Source data —
········

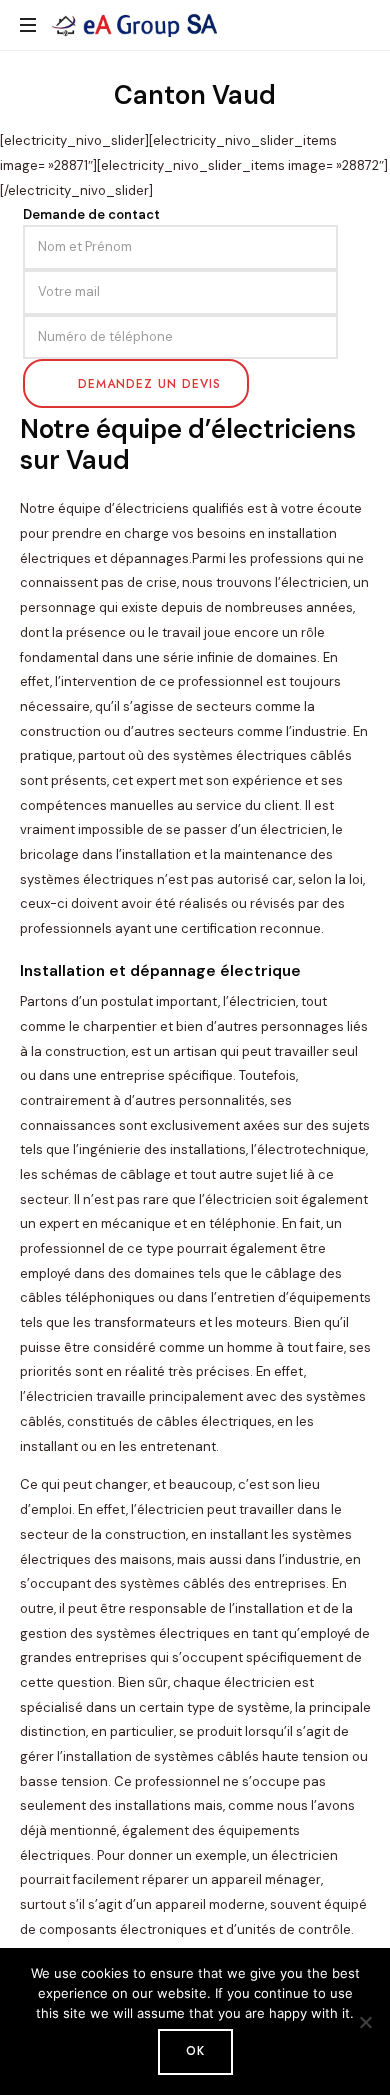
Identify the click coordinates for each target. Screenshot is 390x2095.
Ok (195, 2051)
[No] (365, 2022)
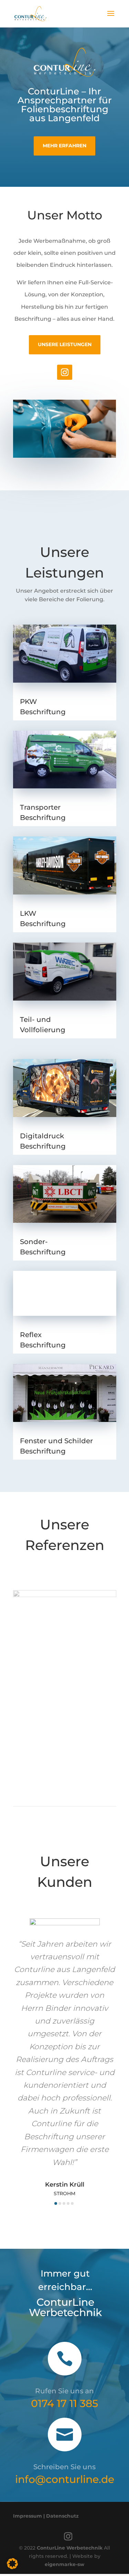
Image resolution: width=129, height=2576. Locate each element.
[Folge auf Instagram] (64, 372)
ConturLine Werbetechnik (70, 2548)
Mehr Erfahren (64, 146)
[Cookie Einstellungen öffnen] (12, 2567)
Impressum (27, 2516)
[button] (55, 2203)
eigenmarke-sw (64, 2564)
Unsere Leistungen (65, 344)
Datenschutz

········

To do —
An exact copy of all the data above is required; omit any pictures.

Task response —
Identify the click coordinates for each target. Screenshot is 390x2095.
Ok (195, 2051)
[No] (365, 2022)
Image resolution: width=129, height=2576. Locate each element.
[Folge auf Instagram] (64, 372)
ConturLine Werbetechnik (70, 2548)
Mehr Erfahren (64, 146)
[Cookie Einstellungen öffnen] (12, 2567)
Impressum (27, 2516)
[button] (55, 2203)
eigenmarke-sw (64, 2564)
Unsere Leistungen (65, 344)
Datenschutz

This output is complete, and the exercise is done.